Some quantitative comparisons are based on general estimates; direct comparisons across different datasets and settings remain limited.
Future challenges: (1) Future-oriented temporal reasoning; (2) Reasoning over temporally inconsistent documents; (3) Mitigating knowledge decay.
It is recommended to develop continually updated benchmarks for longitudinal evaluation of TQA systems.
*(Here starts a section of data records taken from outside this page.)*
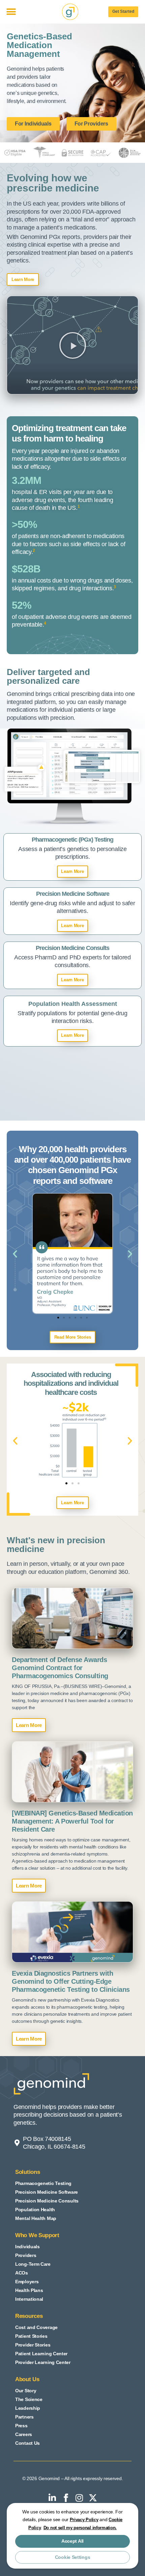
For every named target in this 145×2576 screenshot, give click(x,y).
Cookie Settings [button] (72, 2557)
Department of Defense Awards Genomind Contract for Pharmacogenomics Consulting (60, 1668)
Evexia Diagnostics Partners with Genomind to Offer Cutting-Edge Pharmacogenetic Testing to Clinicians (71, 1981)
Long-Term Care (33, 2264)
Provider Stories (32, 2345)
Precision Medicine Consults (47, 2200)
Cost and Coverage (36, 2327)
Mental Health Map (35, 2218)
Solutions (27, 2172)
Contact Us (27, 2443)
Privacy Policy (84, 2519)
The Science (28, 2399)
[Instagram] (79, 2497)
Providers (25, 2255)
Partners (24, 2417)
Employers (26, 2281)
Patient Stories (31, 2336)
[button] (11, 12)
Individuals (27, 2246)
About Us (27, 2379)
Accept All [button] (72, 2541)
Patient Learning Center (41, 2353)
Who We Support (37, 2235)
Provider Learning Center (42, 2362)
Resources (28, 2316)
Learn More (29, 1725)
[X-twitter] (92, 2497)
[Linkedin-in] (52, 2497)
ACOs (21, 2272)
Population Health (35, 2209)
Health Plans (29, 2290)
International (29, 2299)
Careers (23, 2434)
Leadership (27, 2408)
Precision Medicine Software (46, 2192)
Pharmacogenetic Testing (43, 2183)
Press (21, 2425)
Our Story (25, 2390)
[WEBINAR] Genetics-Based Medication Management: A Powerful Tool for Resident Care (72, 1821)
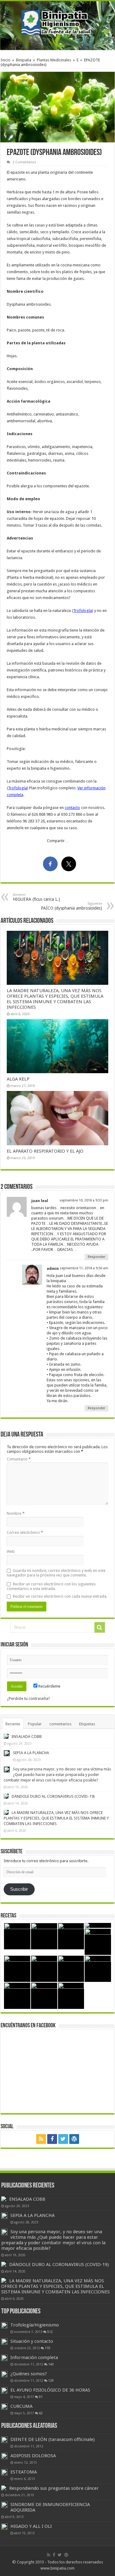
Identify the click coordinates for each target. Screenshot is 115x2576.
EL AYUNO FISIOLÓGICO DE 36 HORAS (50, 2390)
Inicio (5, 60)
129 (51, 2380)
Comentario (19, 1459)
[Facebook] (52, 2139)
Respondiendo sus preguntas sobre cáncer (54, 2488)
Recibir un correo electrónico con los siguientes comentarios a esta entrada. (51, 1586)
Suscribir (19, 1889)
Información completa (34, 2357)
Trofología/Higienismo (34, 2325)
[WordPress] (74, 2139)
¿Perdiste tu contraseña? (28, 1698)
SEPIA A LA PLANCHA (31, 1752)
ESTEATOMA (23, 2472)
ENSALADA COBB (27, 1736)
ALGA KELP (18, 1079)
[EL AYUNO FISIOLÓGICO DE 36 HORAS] (4, 2390)
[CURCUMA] (4, 2407)
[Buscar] (99, 1627)
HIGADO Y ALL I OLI (31, 2526)
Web (11, 1551)
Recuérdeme (48, 1686)
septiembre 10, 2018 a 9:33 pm (83, 1200)
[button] (57, 107)
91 (41, 2397)
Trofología (82, 610)
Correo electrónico (25, 1532)
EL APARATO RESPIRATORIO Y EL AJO (45, 1151)
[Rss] (41, 2139)
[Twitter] (63, 2139)
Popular (35, 1724)
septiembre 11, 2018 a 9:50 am (84, 1268)
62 (41, 2413)
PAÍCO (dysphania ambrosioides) (71, 906)
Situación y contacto (31, 2341)
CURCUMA (21, 2406)
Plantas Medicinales (54, 60)
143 (51, 2364)
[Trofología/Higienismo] (4, 2325)
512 (50, 2332)
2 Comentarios (24, 162)
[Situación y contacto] (4, 2341)
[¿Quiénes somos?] (4, 2374)
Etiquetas (87, 1724)
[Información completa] (4, 2358)
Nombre (16, 1513)
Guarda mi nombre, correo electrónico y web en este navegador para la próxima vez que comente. (56, 1572)
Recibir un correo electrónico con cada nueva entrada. (60, 1596)
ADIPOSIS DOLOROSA (33, 2455)
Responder (96, 1257)
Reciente (13, 1724)
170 (47, 2348)
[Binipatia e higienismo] (57, 24)
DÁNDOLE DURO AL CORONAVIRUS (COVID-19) (53, 1796)
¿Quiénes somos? (28, 2374)
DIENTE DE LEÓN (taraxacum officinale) (52, 2439)
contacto (72, 807)
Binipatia (23, 60)
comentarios (60, 1724)
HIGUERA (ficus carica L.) (36, 897)
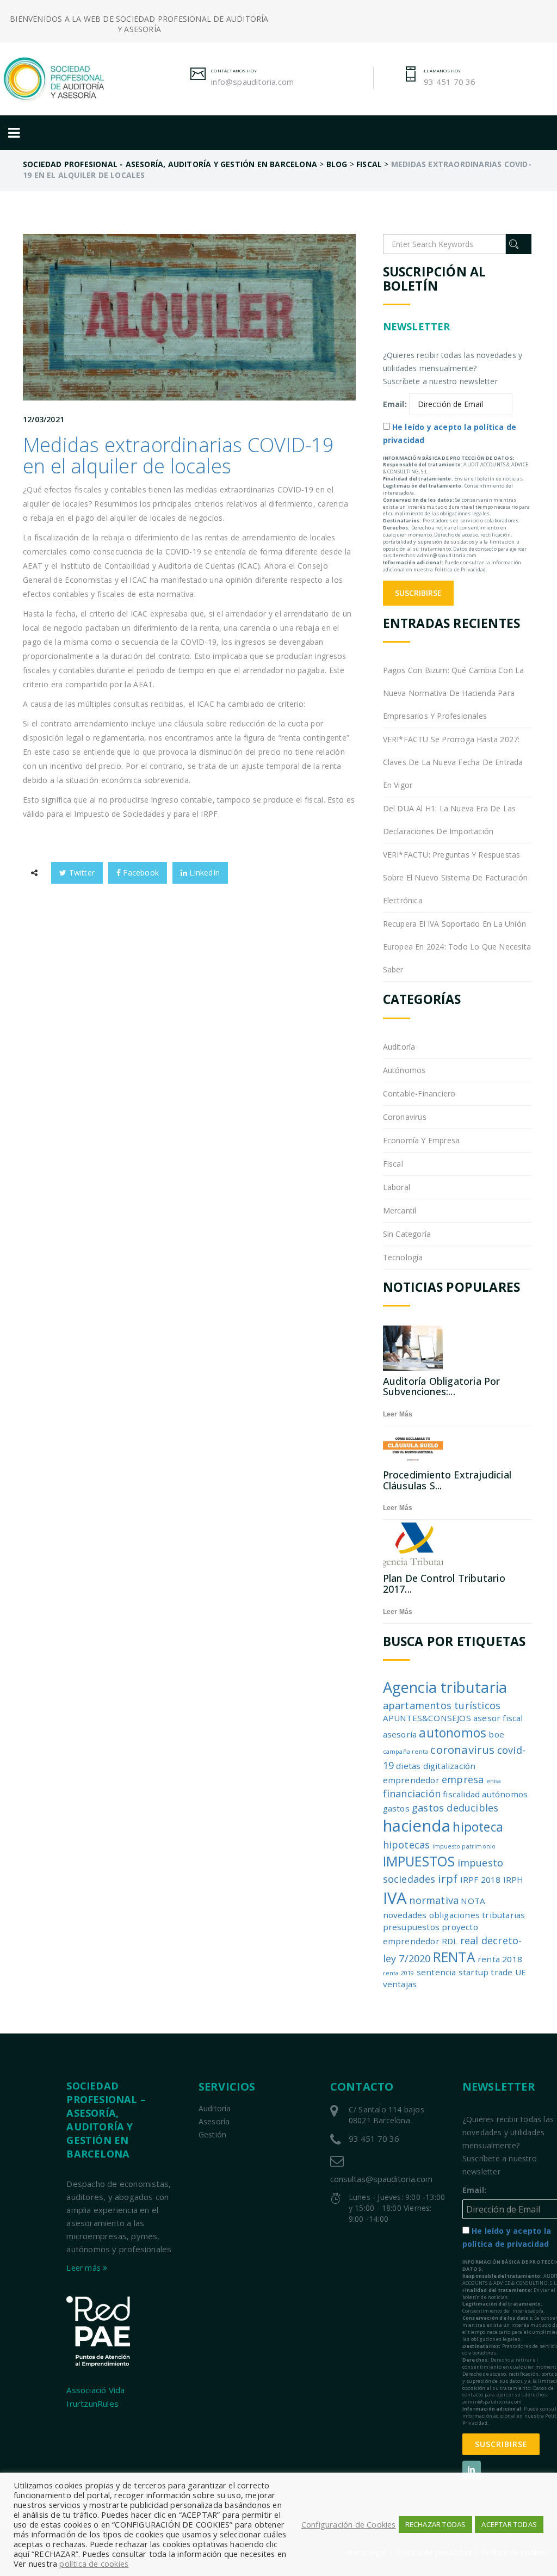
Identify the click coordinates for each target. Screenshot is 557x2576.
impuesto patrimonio (464, 1846)
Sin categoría (407, 1234)
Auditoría (399, 1047)
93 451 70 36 (449, 81)
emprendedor (411, 1779)
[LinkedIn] (471, 2470)
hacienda (417, 1826)
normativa (434, 1900)
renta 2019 (398, 1973)
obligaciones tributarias (477, 1914)
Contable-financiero (419, 1093)
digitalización (449, 1765)
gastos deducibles (455, 1807)
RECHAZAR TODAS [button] (435, 2524)
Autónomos (404, 1070)
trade (501, 1972)
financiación (412, 1793)
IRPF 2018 (480, 1879)
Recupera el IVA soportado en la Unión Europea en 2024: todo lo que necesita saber (457, 947)
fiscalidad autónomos (485, 1794)
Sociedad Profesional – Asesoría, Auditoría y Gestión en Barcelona (106, 2119)
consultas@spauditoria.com (381, 2178)
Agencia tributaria (445, 1687)
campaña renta (406, 1751)
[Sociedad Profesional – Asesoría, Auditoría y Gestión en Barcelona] (63, 79)
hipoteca (478, 1827)
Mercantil (400, 1210)
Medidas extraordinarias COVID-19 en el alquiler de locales (178, 456)
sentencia (436, 1972)
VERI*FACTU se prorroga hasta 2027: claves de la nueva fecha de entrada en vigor (453, 762)
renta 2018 (500, 1958)
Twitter (80, 872)
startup (473, 1972)
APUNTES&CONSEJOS (427, 1717)
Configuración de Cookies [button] (348, 2524)
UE (520, 1972)
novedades (405, 1914)
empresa (463, 1779)
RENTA (454, 1957)
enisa (494, 1781)
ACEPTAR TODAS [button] (509, 2524)
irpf (448, 1878)
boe (496, 1734)
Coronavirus (404, 1117)
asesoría (400, 1734)
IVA (395, 1898)
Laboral (396, 1187)
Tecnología (403, 1257)
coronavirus (462, 1749)
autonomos (452, 1732)
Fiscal (393, 1163)
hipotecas (406, 1844)
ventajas (400, 1984)
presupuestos (411, 1926)
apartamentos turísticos (442, 1705)
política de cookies (93, 2563)
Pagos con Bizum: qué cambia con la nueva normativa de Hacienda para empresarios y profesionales (453, 693)
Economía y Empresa (421, 1140)
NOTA (473, 1900)
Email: (395, 404)
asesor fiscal (498, 1717)
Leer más (398, 1414)
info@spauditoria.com (252, 81)
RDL (450, 1941)
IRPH (513, 1879)
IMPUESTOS (419, 1861)
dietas (408, 1765)
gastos (396, 1808)
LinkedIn (203, 872)
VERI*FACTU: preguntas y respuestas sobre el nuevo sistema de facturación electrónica (455, 877)
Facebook (140, 872)
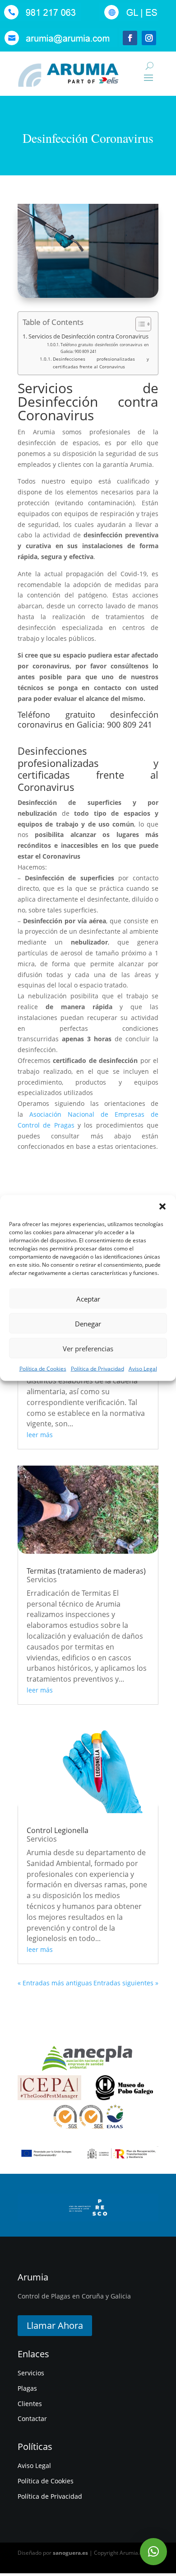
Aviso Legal (143, 1369)
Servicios (42, 1579)
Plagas (27, 2388)
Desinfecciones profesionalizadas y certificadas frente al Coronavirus (101, 362)
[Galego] (131, 18)
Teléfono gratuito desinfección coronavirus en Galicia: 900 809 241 (104, 348)
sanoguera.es (70, 2553)
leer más (40, 1434)
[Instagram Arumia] (149, 44)
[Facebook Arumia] (129, 44)
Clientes (30, 2403)
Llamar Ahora (55, 2325)
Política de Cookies (42, 1369)
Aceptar (88, 1298)
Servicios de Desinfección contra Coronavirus (88, 336)
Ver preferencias (88, 1348)
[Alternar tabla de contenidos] (139, 324)
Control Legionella (57, 1830)
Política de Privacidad (97, 1369)
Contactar (32, 2418)
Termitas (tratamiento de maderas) (86, 1571)
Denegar (88, 1323)
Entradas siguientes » (125, 1983)
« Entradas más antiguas (55, 1983)
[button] (162, 1206)
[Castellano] (149, 18)
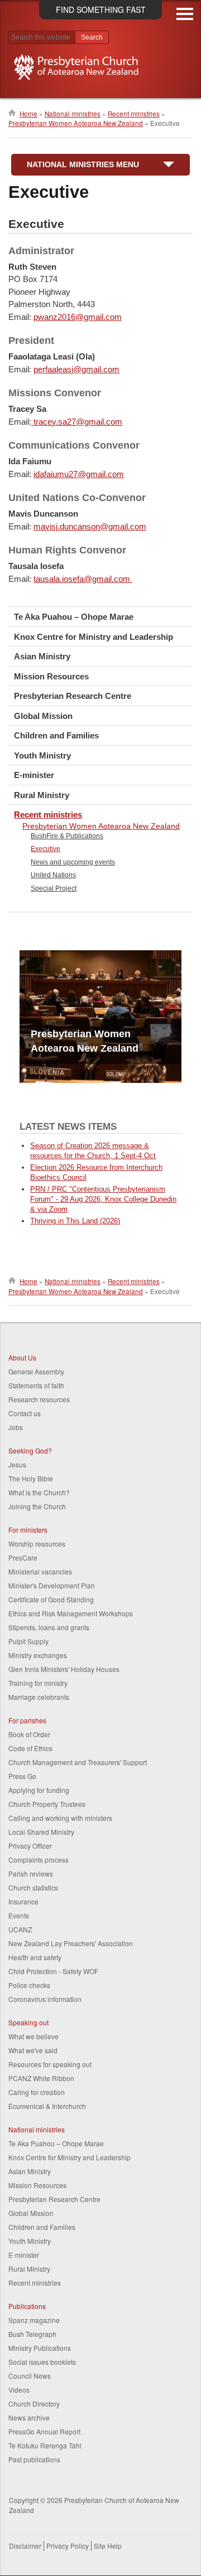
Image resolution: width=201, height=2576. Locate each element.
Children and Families (56, 735)
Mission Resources (51, 676)
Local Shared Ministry (41, 1831)
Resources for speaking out (50, 2064)
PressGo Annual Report (44, 2431)
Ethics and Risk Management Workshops (70, 1613)
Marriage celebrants (38, 1697)
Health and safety (34, 1957)
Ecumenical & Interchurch (47, 2106)
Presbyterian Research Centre (72, 696)
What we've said (33, 2050)
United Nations (53, 875)
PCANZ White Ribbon (41, 2078)
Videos (19, 2389)
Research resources (39, 1399)
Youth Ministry (42, 755)
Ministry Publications (39, 2348)
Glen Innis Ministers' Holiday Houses (63, 1669)
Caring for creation (36, 2092)
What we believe (33, 2036)
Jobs (15, 1427)
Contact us (24, 1413)
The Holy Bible (30, 1478)
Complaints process (38, 1859)
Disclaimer (25, 2545)
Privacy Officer (30, 1845)
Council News (29, 2375)
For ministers (27, 1529)
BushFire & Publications (67, 836)
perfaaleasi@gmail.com (76, 369)
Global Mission (43, 716)
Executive (45, 849)
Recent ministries (134, 113)
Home (28, 113)
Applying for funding (38, 1790)
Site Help (108, 2545)
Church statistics (33, 1887)
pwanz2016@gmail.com (78, 317)
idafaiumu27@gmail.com (79, 474)
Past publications (34, 2459)
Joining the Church (37, 1506)
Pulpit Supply (28, 1641)
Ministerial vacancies (40, 1571)
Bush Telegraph (32, 2334)
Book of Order (29, 1734)
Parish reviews (30, 1873)
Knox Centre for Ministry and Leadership (93, 636)
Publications (27, 2306)
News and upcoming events (73, 862)
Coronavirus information (45, 1999)
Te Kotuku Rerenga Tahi (45, 2445)
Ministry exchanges (37, 1655)
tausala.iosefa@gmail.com (83, 579)
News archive (29, 2417)
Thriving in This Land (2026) (75, 1221)
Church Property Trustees (46, 1804)
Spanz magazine (34, 2320)
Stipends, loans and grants (48, 1627)
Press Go (22, 1776)
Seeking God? (30, 1450)
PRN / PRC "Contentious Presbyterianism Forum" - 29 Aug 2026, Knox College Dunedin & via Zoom (103, 1199)
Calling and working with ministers (60, 1817)
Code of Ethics (30, 1748)
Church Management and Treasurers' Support (77, 1762)
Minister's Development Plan (51, 1585)
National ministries (72, 113)
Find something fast (101, 9)
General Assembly (36, 1371)
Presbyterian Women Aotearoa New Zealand (75, 123)
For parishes (27, 1720)
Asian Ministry (42, 656)
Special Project (53, 888)
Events (18, 1915)
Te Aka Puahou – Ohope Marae (73, 616)
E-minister (34, 775)
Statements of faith (36, 1385)
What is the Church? (39, 1492)
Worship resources (36, 1543)
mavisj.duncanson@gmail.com (90, 526)
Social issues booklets (42, 2361)
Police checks (29, 1985)
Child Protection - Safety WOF (53, 1971)
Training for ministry (38, 1683)
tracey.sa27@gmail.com (76, 421)
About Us (22, 1357)
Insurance (23, 1901)
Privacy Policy (67, 2545)
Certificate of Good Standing (51, 1599)
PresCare (22, 1557)
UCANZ (20, 1929)
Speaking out (28, 2022)
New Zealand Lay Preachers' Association (70, 1943)
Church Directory (34, 2403)
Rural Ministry (41, 795)
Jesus (17, 1464)
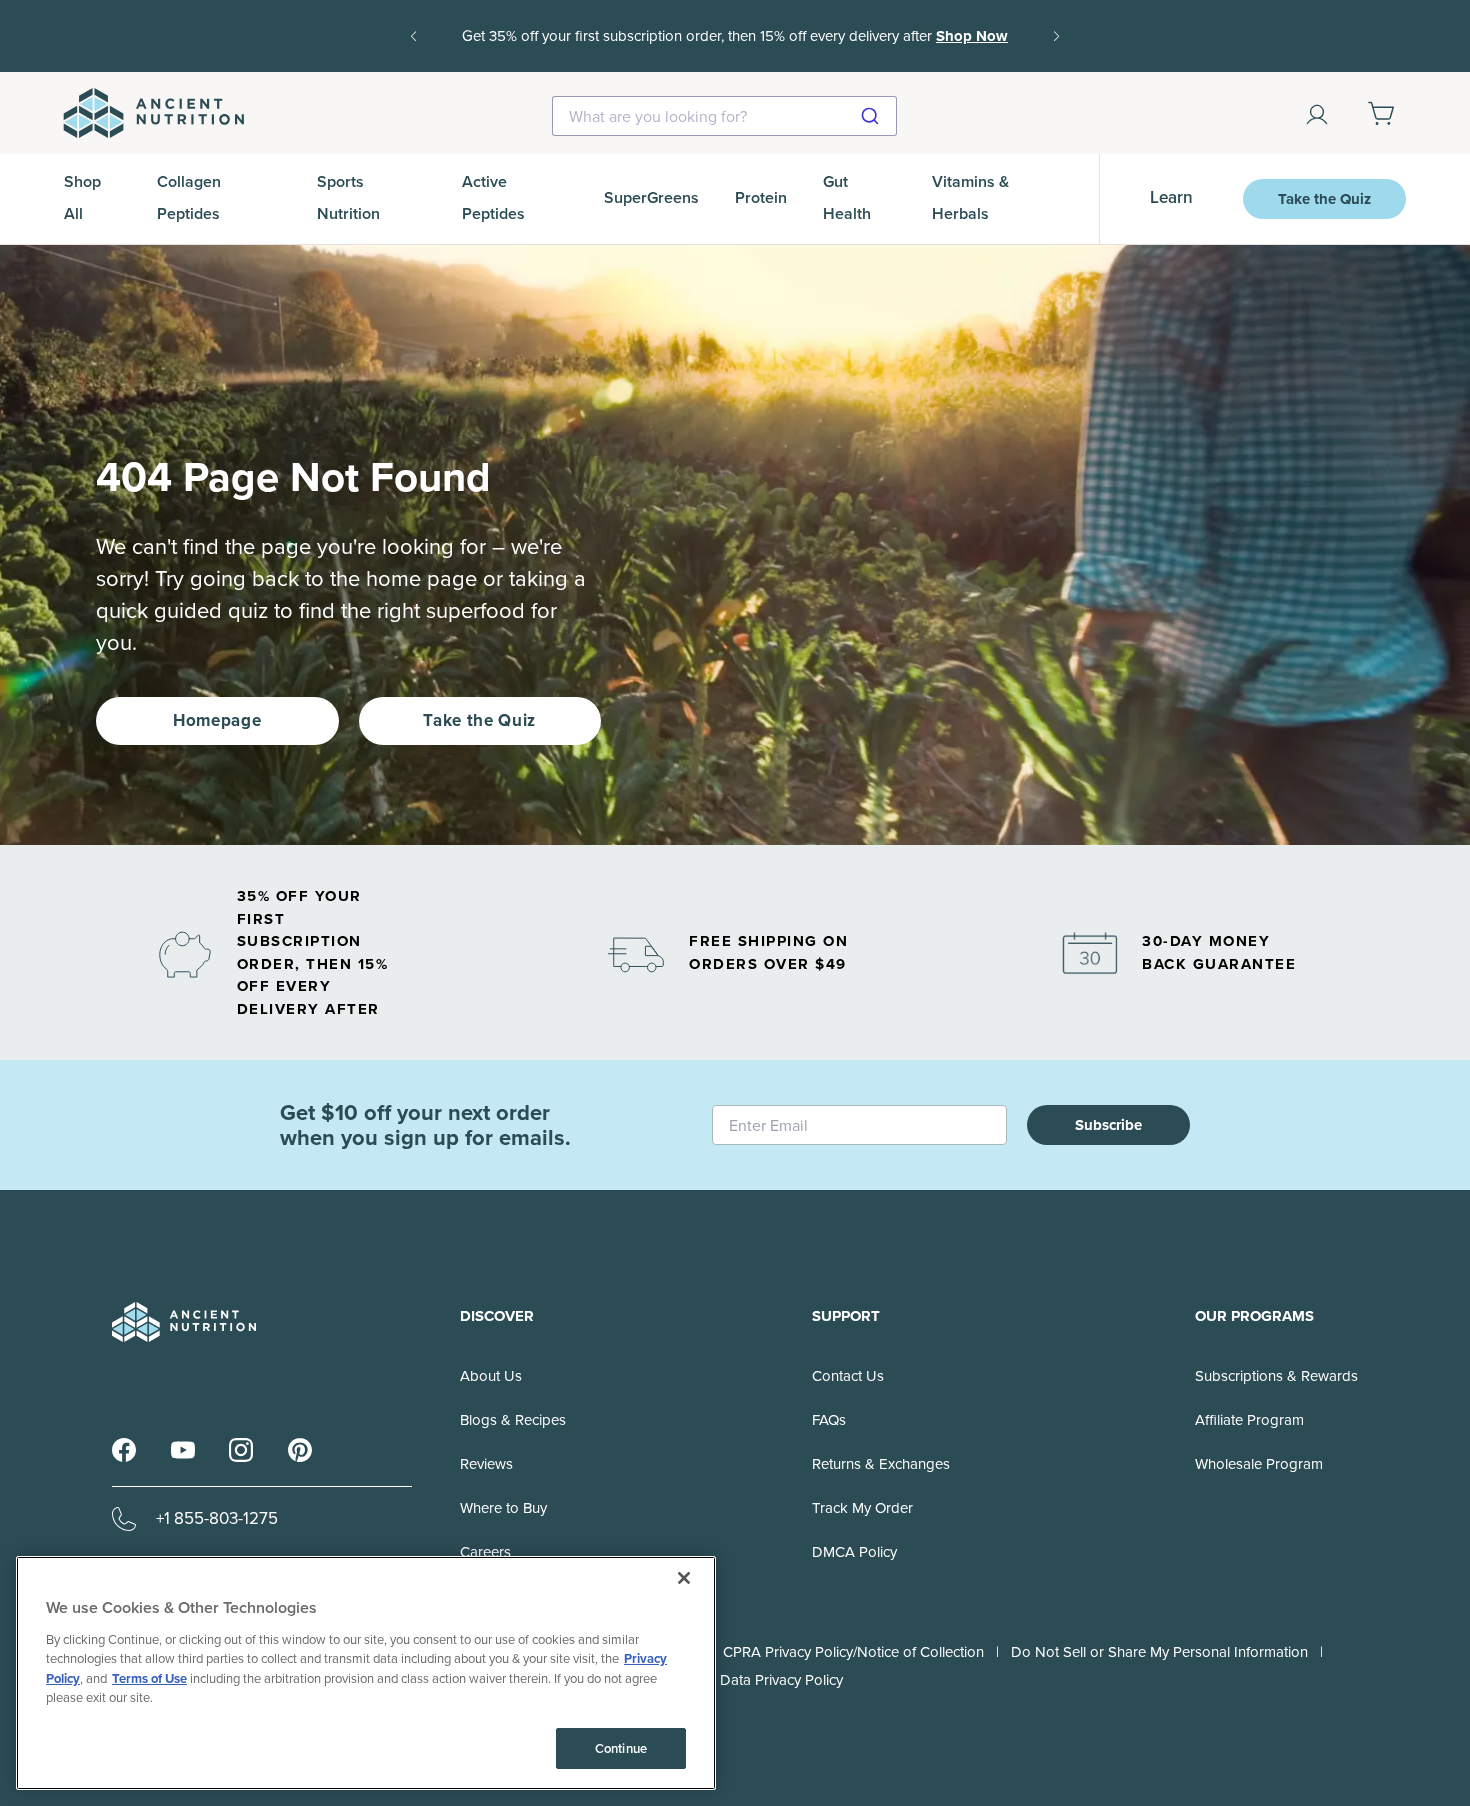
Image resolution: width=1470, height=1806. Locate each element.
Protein (761, 197)
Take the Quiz (1324, 199)
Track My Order (862, 1508)
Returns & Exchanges (881, 1464)
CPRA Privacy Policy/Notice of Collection (853, 1652)
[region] (366, 1673)
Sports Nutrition (348, 197)
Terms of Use (149, 1678)
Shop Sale (767, 50)
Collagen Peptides (189, 197)
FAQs (829, 1420)
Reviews (486, 1464)
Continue (621, 1748)
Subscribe (1108, 1125)
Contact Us (848, 1376)
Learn (1171, 197)
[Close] (684, 1578)
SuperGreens (651, 197)
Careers (485, 1552)
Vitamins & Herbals (970, 197)
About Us (491, 1376)
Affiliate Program (1249, 1420)
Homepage (217, 720)
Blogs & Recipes (513, 1420)
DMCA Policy (854, 1552)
vs Campos et al. (2014): The previous TQA survey predates the Transformer era; Ours fills a decade-long gap.
vs Kolomiyets & Moens (2011): A general QA survey with limited temporal coverage; Ours focuses exclusively on the temporal dimension.
vs Zhu et al. (2025): A recent survey on general QA/IR where temporal reasoning is touched upon briefly; Ours provides an in-depth analysis of temporal reasoning.

Rating¶

Novelty: ⭐⭐⭐ The framework is novel for a survey, though no new methodology is proposed.
Experimental Thoroughness: ⭐⭐⭐⭐ Systematic comparison of a large number of datasets and methods.
Writing Quality: ⭐⭐⭐⭐⭐ Clear organization, systematic taxonomy, and informative charts.
Value: ⭐⭐⭐⭐ Fills a ten-year gap in the TQA field, serving as a vital reference for researchers.